── Information given ──

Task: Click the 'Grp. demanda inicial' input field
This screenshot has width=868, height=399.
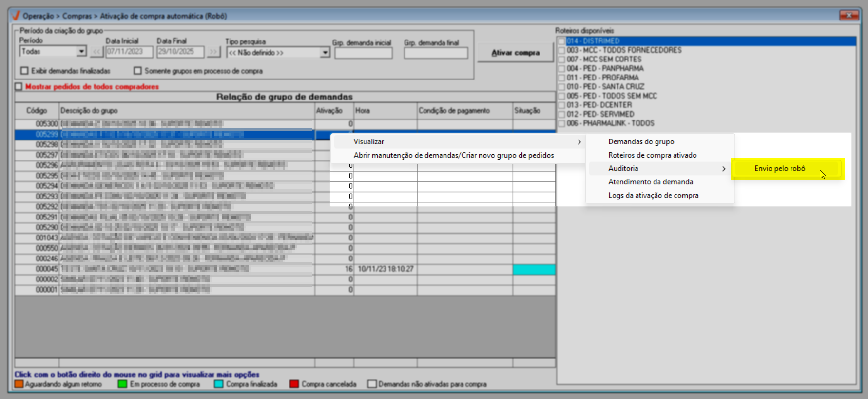Action: [363, 53]
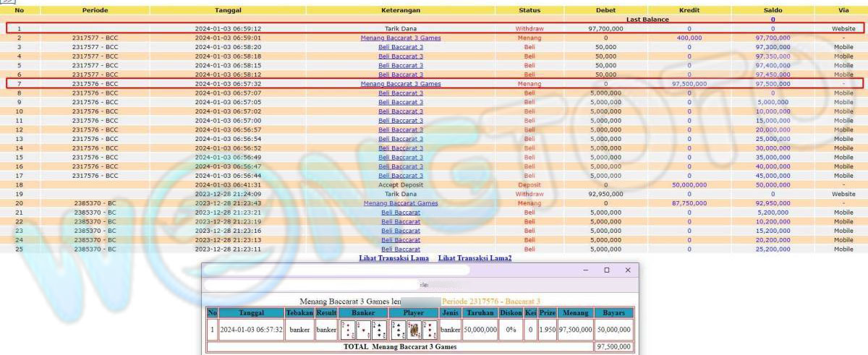Maximize the Baccarat detail popup window

pyautogui.click(x=606, y=270)
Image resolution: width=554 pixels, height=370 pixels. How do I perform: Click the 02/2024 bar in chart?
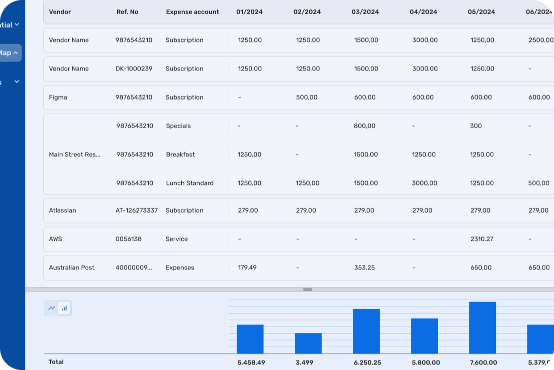coord(308,343)
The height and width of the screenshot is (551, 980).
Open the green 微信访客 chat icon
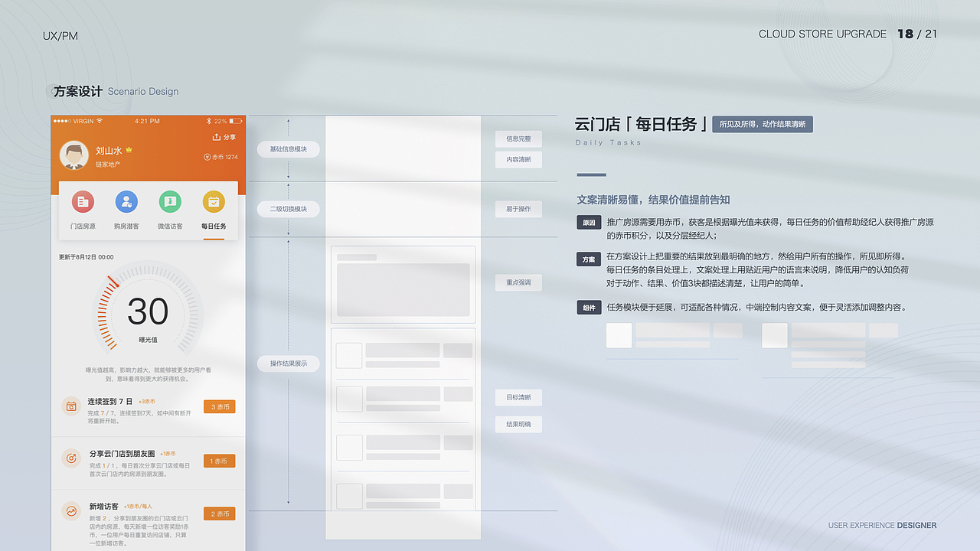tap(170, 202)
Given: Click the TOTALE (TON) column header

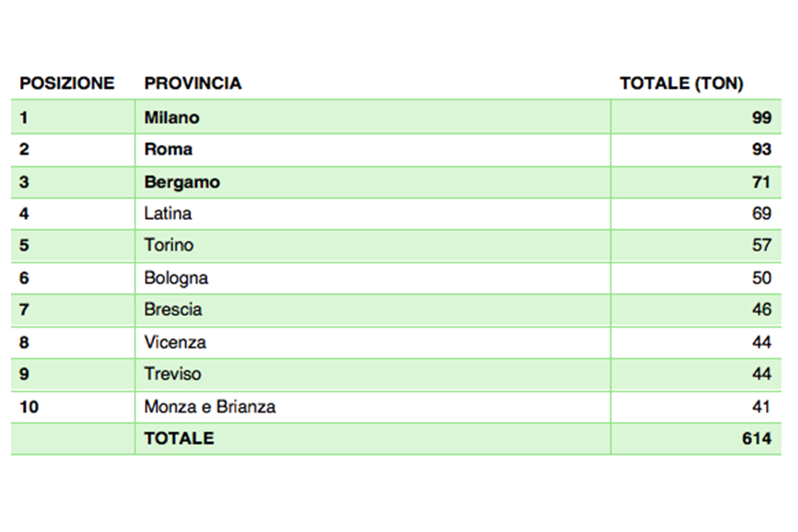Looking at the screenshot, I should point(681,84).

───

(Directions) In your copy, exclude the pictures and repeat each entry above exactly.

(Answer to this exercise)
Task: Click the 'Grp. demanda inicial' input field
This screenshot has width=868, height=399.
Action: [363, 53]
Maximize the Baccarat detail popup window

pyautogui.click(x=606, y=270)
Image resolution: width=554 pixels, height=370 pixels. How do I perform: Click the 02/2024 bar in chart?
coord(308,343)
The height and width of the screenshot is (551, 980).
Open the green 微信访客 chat icon
tap(170, 202)
Given: Click the TOTALE (TON) column header

Looking at the screenshot, I should point(681,84).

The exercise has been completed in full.